One of Paris Dunlap’s goals was to graduate from college with a minimum amount of debt. It’s what initially led him to College of DuPage.
“It was just my mom and me, and she didn’t have the money to send me to a four-year university even with scholarships, loans and grants,” he said. “I realized I could save so much money if I attended COD, and I discovered that great opportunities were awaiting me.”
One opportunity was his major. Although Dunlap originally decided to study engineering, he switched to education and hoped to combine that with his love of basketball, which he played at COD as a member of the men’s team. Another opportunity was receiving the Freshman Foundation Scholarship for new students with single parents.
“The $1,000 really motivated me to be successful not just in college but in life,” he said. “I figured I should at least attempt and apply for the scholarship, which paid for book fees and two of my classes. It was really a relief to my mother and I because it allowed me to cancel my loans, which made our lives more comfortable.”

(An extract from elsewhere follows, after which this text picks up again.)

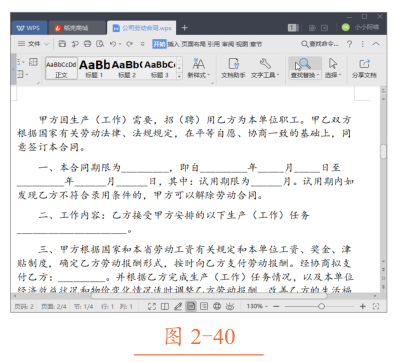Image resolution: width=398 pixels, height=362 pixels.
Task: Toggle full screen view in status bar
Action: 152,306
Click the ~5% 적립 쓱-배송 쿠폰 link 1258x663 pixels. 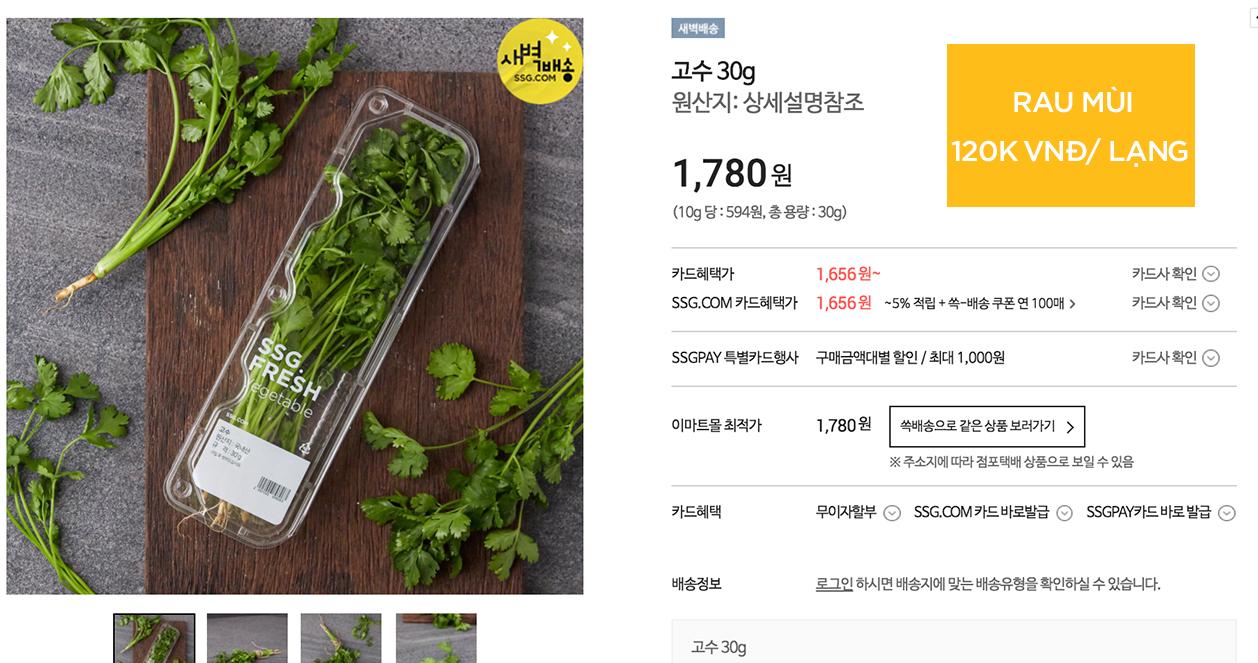click(979, 303)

The professors were just amazing and actually cared about me as a student and as an individual.
Dunlap earned his Associate in Arts degree with a 3.1 GPA and transferred to Illinois State University, where he initially majored in Middle Level Teacher Education but switched to a double major in Economics and Interdisciplinary Studies-Human Education Sequence. Having earned his degrees, he worked as a Sales Service Representative for Nabisco and returned to COD as a Career and Technical Education program support assistant. He is now a compliance analyst for Ernst & Young.
“I’m very excited about the next chapter in my life and what the universe has in store for me,” he said.
Dunlap was happy for the opportunity to focus more on his academics rather than on college expenses at COD, and the educational value far exceeded the cost.
“My spending at COD compared to another student at a four-year university was significantly different because I still lived at home 15 minutes away from campus,” he said. “COD also taught me about the real world, because the professors have high expectations of their students and set standards of discipline which are very important in prospering in today’s society. The professors were just amazing and actually cared about me as a student and as an individual.
“In the beginning, I didn’t know if COD would be the fit for me, but in the end I am glad I came. People make community colleges seem as if it's the end of the world, because it’s not a four-year university. The amount of money that is being saved, the endless friendships that are being developed, and the various types of professors in my opinion outweigh a four-year university any day of the year. It was a blessing to have an elite school like College of DuPage 15 minutes away from my house.”